The Franklin Press
Literacy Links -February 2016
Early Literacy Skills for Young Readers
The question often arises,” Should readers point with their fingers while reading?”.
Early pre-readers often start by “retelling” a story as if the book has been memorized. As a child moves from this “pretend” reading to actual reading, finger pointing allows him/her to make many connections.
Using a pointer finger while reading is an important transitional skill for growing readers that helps early readers track their reading by pointing to each word as they read. This skill enables them to learn to associate the sounds of the letters in the words as well as to recognize words as a unit.
A child begins to associate the first letter s/he sees to the first sound of the word. Later, this skill will transfer to the endings and middle sounds. S/he also will become aware of spaces between words and how to read from left to right.
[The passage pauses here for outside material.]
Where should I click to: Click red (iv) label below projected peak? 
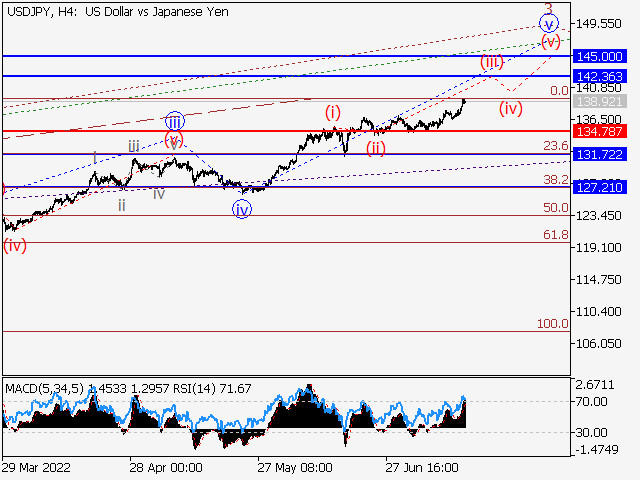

As a child grows as a reader, s/he also begins to recognize sight words, which s/he will use as “anchors”. These words become automatically read and help the child focus his/her attention on more difficult reading. This also improves fluency and comprehension.
Word-by-word finger pointing tends to stop when a child begins to use the beginning, middle, and ending sounds of words to solve them (along with considering meaning and syntax). At this point, finger pointing is only used when a child reaches a tricky spot in a text (much like adults do).
There are many ways to “play” while your child learns sight words. Two games which children enjoy are seen in the videos in this newsletter: My Pile, Your Pile and Sight Word Hopping. Enjoy playing these games with your children at home!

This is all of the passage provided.